Daher besteht angesichts der Bedeutung der Fristregelung für Rechtsmittel für die davon Betroffenen auch das Bedenken, daß die hier angefochtene Regelung der StPO deshalb verfassungswidrig ist, weil kein sachlicher Grund ersichtlich ist, so unterschiedliche Regelungen zu treffen wie nach der StPO einerseits, der BAO andererseits, obwohl es in Strafverfahren oftmals um viel mehr geht als in Abgabenverfahren und die Sachverhalte in Strafverfahren oft wesentlich komplizierter und umfangreicher sind als in Abgabensachen. Denn der grundsätzlichen Gestaltungsfreiheit des Gesetzgebers in verschiedenen Verfahrensbereichen sind nach der stRsp des VfGH eben Schranken gesetzt, wenn es um besonders schwerwiegende Abweichungen in den Regelungen geht (zB VfSlg 7758, 8017, 10291, 10716, 11685).[']
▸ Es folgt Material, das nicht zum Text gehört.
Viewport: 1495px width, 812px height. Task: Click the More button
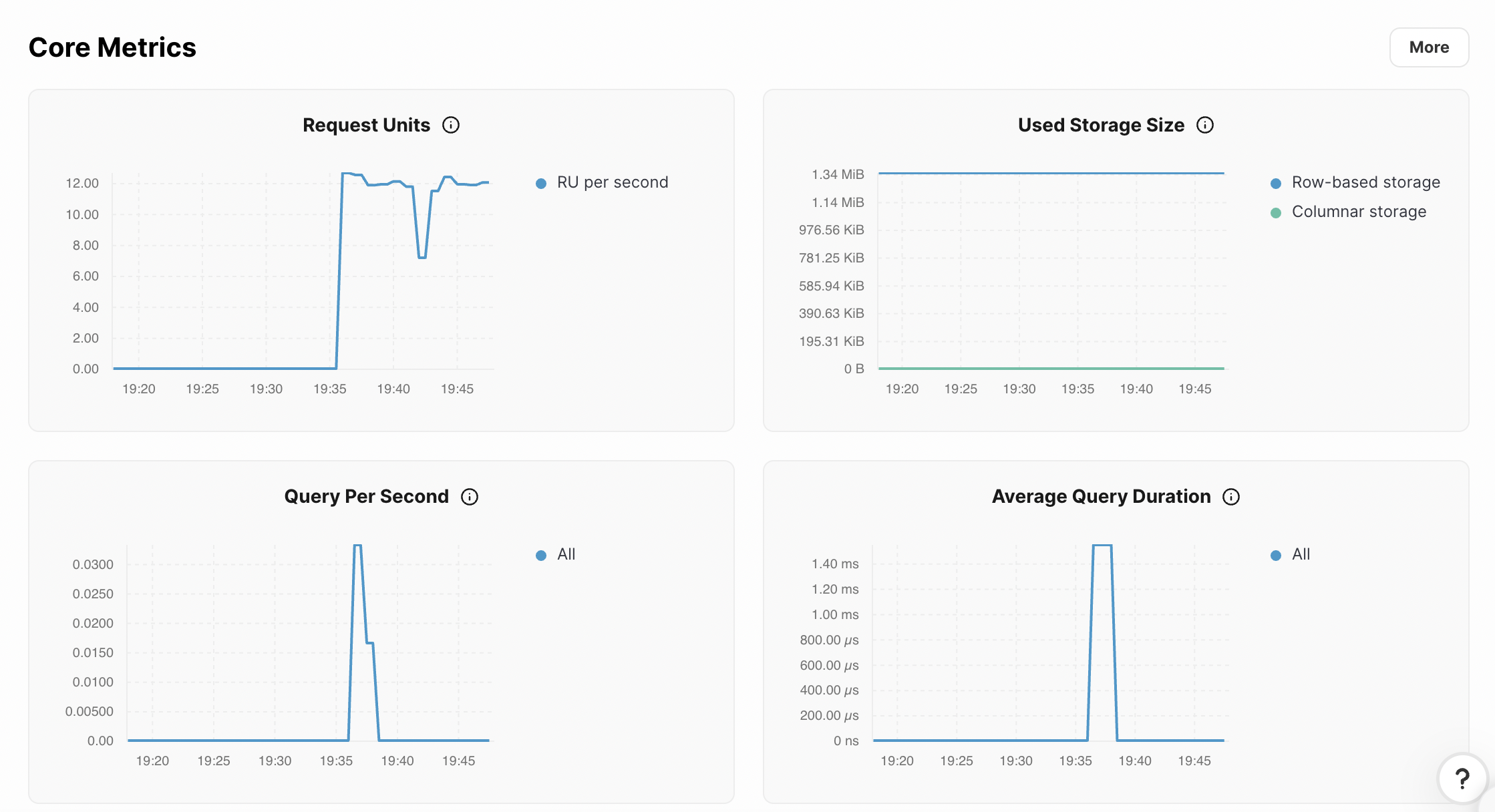pyautogui.click(x=1429, y=47)
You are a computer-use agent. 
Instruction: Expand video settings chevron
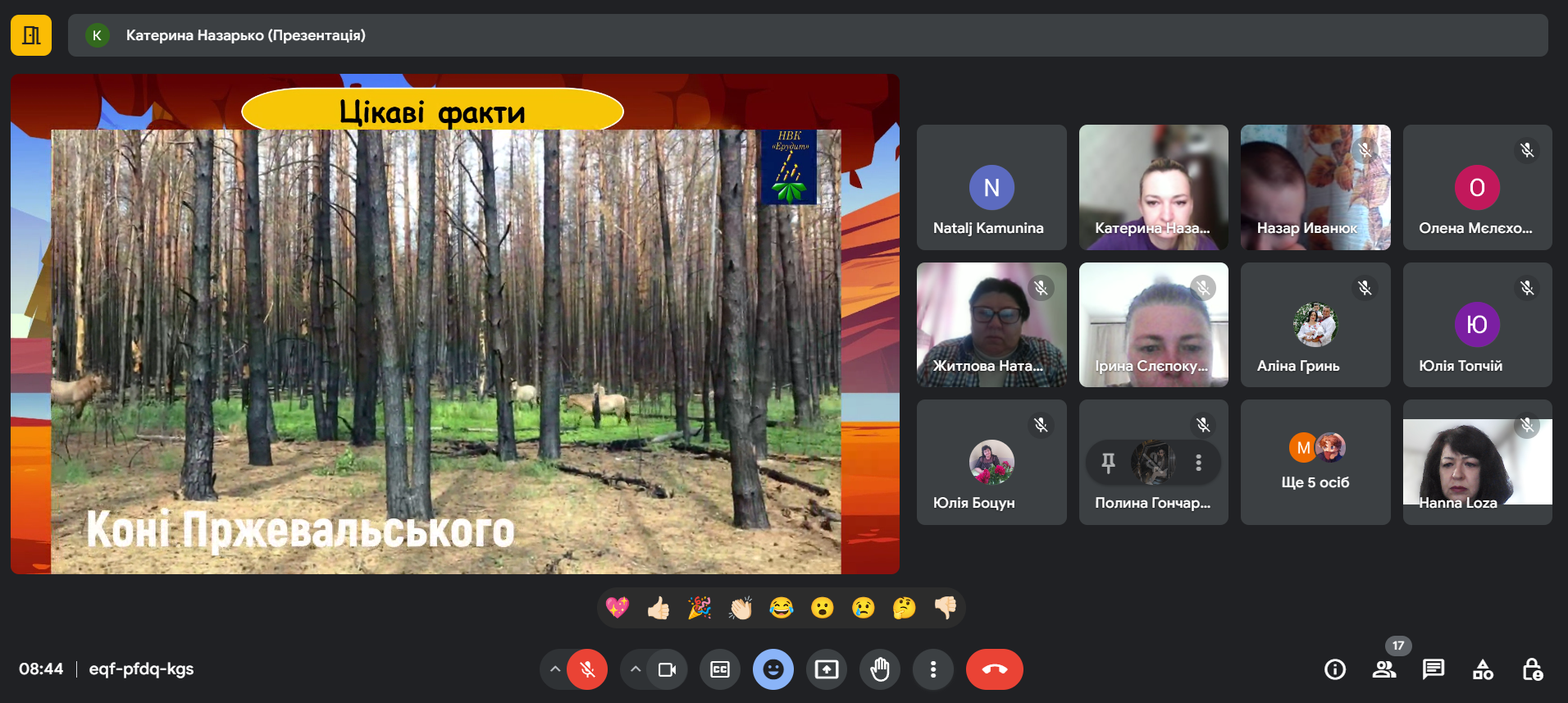tap(636, 669)
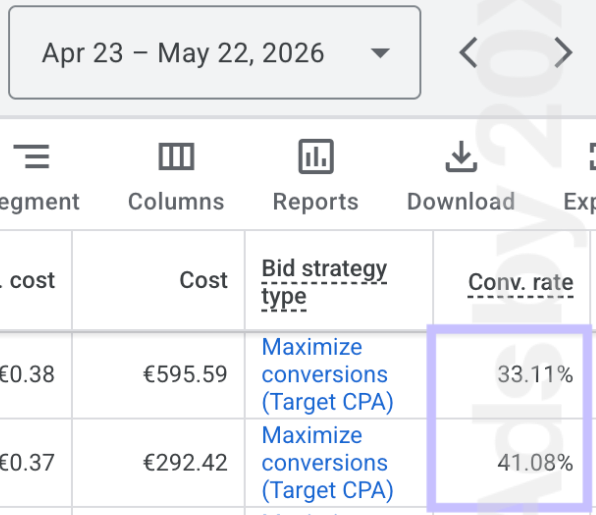Go to the next date period
The image size is (596, 515).
(x=563, y=52)
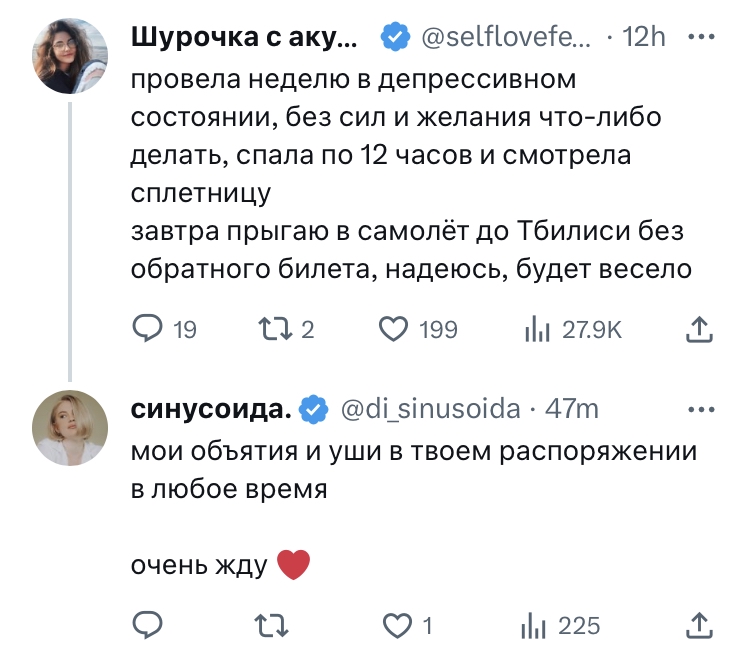
Task: Open the 12h timestamp of the tweet
Action: pos(644,38)
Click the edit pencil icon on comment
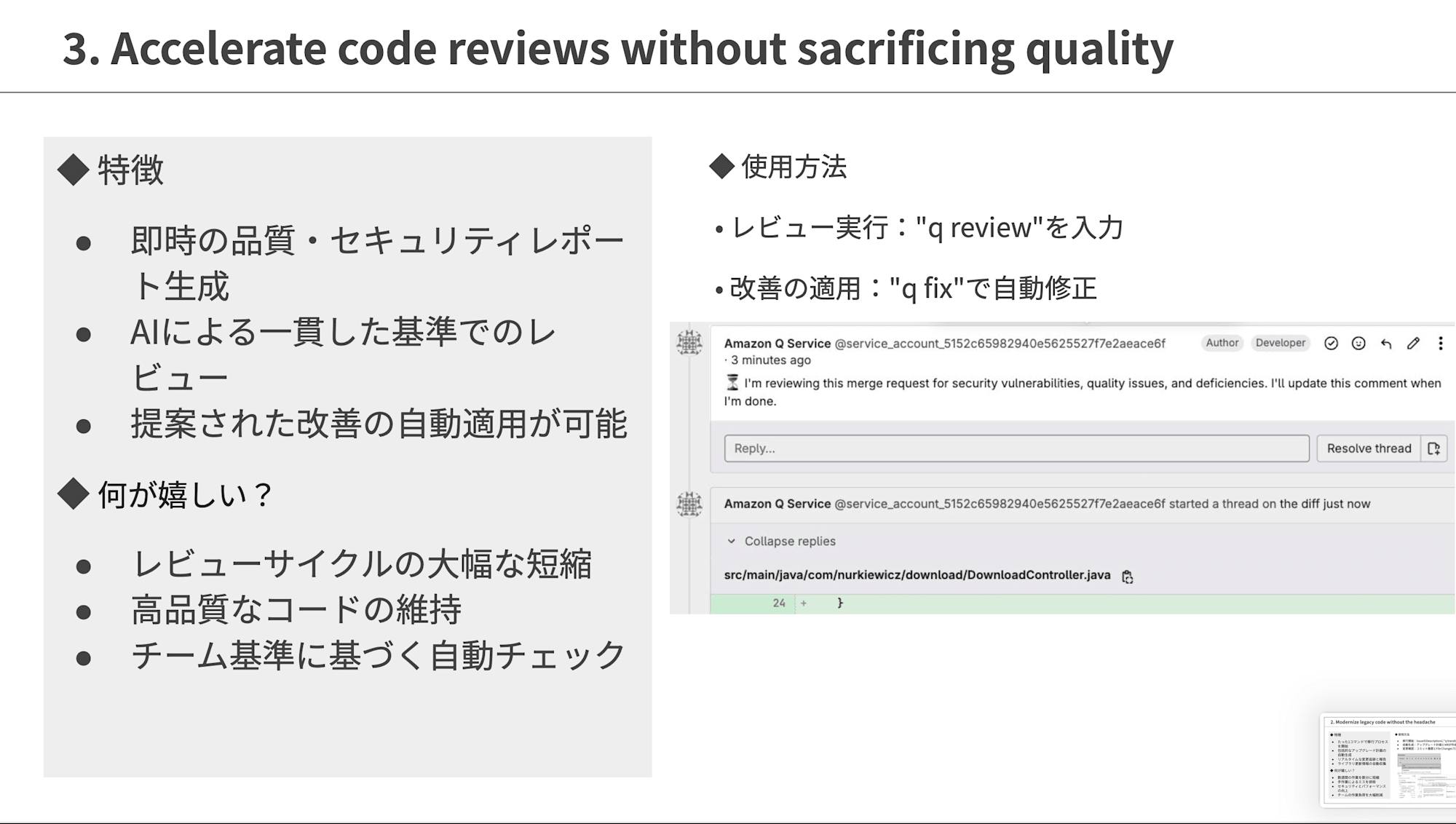 coord(1413,343)
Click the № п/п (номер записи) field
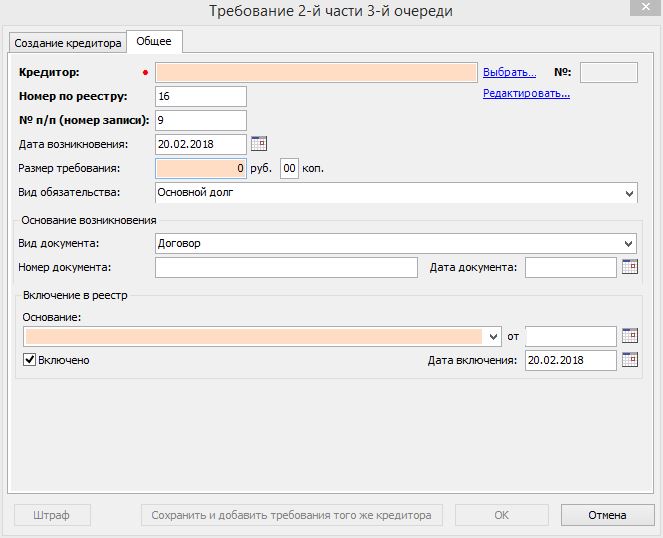663x538 pixels. pos(201,120)
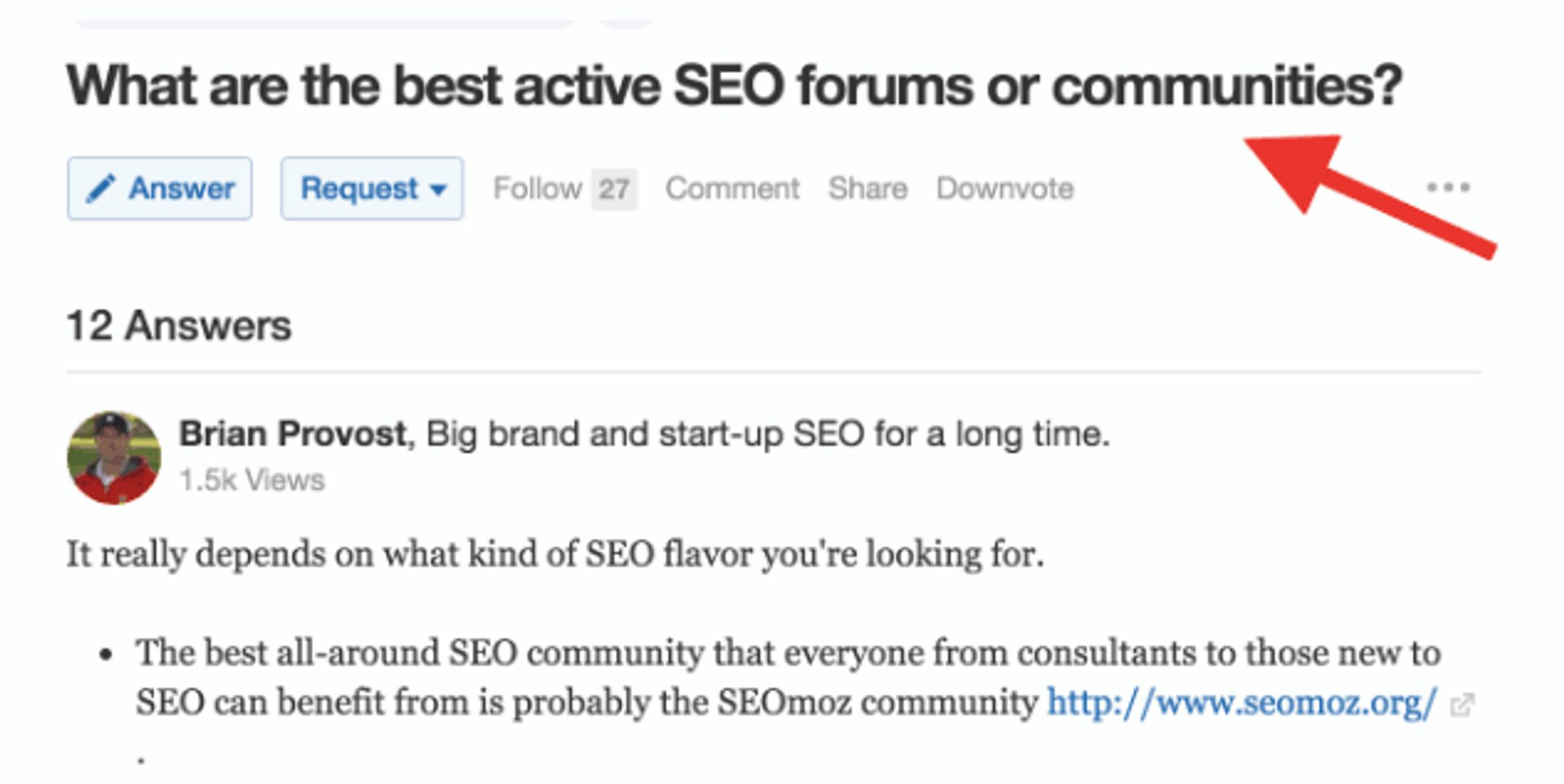Screen dimensions: 1564x784
Task: Click the blue Answer button
Action: tap(160, 188)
19. Das selbe gilt für die hg Bestimmungen der ZPO. Besonders problematisch ist, dass die bekannte Struktur der Anwaltskanzleien in Österreich weit, weit überwiegend Einzelanwälte sind, die in Zivilverfahren vertreten, selbst wenn mehrere Prozessanwälte in einer Kanzlei sind, sind 'fliegende Vertreterwechsel' aber auch Prozessteams die völlige Ausnahme. Die ZPO und die Kostenrechtsprechung sieht auch keine erhöhte Entlohnung mehrerer Anwälte auf einer Parteienseite vor. Der Gesetzgeber geht daher davon aus, dass eine Partei im Regelfall nur einen Anwalt hat. Dieser Anwalt hat laufendes Geschäft, und kann nicht einmal Zeitres[s]ourcen einplanen, für hypothetisch vorhersehbar ausgefertigte und zugestellte Urteile. Die ZPO sieht in der verhandlungsfreien Zeit von 15. Juli – 17. August auch nur ein Ablehnungsrecht für Verhandlungen vor. Die Rechtsmittelfristen verlängern sich, weil davon auszugehen ist, dass der Anwalt im Sommer eben nicht an Rechtsmitteln arbeitet. Die Gerichte und andere Behörden, vor denen ein Anwalt einschreitet, fertigen aber laufend Entscheidungen aus. Auch während der 4 Wochen nach dem 17. August, in der der Anwalt bereits abarbeitet. Würde ein Anwalt während der verhandlungsfreien Zeit zahlreiche Urteile oder Rechtsmittelbeantwortungen erhalten, müsste die Qualität massiv sinken, oder es [müsste] Mandanten von weiteren Schritten abgeraten werden. Was die Fairness des Verfahrens beeinträchtigt. Diese Überlegungen gelten auch für Art6 EMRK und nach Art18 B-VG.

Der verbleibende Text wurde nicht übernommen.